-- Extracted data follows --
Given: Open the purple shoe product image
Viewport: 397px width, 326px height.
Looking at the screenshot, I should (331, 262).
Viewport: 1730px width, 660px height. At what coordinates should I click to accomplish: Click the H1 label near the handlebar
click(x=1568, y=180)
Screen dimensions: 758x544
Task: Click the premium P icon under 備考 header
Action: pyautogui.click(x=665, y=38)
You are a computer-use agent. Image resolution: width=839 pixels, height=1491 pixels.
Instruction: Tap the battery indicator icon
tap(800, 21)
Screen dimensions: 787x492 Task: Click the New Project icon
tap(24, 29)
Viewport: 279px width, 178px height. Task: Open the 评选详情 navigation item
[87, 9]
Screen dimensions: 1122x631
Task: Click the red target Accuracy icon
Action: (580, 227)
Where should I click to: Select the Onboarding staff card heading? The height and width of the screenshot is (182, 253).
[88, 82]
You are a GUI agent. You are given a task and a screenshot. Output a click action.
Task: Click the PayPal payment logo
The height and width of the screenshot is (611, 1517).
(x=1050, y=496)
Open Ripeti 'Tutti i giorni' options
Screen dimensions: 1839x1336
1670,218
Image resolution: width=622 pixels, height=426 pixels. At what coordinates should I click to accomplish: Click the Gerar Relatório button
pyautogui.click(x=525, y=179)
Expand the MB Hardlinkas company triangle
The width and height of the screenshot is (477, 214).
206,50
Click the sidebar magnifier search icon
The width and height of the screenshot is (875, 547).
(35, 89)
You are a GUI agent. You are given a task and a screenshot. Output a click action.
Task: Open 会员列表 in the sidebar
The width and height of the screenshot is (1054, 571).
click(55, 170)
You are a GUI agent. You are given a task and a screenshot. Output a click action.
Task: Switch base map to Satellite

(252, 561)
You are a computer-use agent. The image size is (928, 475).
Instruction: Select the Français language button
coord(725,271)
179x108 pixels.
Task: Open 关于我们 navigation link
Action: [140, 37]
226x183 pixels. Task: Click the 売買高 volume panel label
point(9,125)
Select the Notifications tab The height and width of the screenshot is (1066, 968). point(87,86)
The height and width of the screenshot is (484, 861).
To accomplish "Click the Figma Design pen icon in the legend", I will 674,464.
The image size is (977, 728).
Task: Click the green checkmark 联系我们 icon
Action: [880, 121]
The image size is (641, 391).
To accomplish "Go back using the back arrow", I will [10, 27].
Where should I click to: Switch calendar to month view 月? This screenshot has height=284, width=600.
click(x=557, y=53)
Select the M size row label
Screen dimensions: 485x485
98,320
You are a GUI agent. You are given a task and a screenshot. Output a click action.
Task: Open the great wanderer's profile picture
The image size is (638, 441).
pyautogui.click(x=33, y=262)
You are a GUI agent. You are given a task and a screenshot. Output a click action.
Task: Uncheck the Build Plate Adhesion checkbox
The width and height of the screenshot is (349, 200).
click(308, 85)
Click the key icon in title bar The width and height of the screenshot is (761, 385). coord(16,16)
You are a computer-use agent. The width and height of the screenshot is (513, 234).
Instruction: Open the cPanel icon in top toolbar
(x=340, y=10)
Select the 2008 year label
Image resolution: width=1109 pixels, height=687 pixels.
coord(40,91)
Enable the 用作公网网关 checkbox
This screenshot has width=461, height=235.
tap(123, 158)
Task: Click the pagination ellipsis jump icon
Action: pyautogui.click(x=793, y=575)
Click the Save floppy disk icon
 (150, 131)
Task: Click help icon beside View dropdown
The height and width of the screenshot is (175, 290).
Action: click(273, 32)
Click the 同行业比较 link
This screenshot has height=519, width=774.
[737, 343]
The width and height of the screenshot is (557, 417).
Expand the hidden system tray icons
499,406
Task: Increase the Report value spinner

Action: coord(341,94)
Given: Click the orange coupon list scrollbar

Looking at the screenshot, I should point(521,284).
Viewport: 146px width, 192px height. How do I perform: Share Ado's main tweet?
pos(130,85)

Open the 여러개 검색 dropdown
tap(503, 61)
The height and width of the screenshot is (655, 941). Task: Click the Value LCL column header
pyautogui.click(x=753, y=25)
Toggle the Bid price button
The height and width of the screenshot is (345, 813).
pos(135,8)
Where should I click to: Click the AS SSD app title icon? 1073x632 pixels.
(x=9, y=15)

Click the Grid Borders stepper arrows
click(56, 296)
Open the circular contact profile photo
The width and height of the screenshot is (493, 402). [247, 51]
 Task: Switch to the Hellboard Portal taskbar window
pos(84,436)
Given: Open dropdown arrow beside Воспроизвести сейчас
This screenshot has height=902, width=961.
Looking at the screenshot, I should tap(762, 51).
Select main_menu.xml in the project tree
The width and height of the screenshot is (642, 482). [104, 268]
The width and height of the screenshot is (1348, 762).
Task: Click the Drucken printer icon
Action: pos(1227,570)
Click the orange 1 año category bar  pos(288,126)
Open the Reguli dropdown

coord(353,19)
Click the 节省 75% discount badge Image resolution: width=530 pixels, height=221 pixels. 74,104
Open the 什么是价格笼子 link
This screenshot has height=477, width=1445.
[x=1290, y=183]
-- Extracted data concluded --
> _What is expected_
Every line of the entries above that holds "computer" should be copied out.

> _Written answer_
You are a computer-use agent. Image resolution: width=839 pixels, height=1491 pixels.
You are a computer-use agent. The image size is (928, 475).
You are a computer-use agent. The width and height of the screenshot is (513, 234).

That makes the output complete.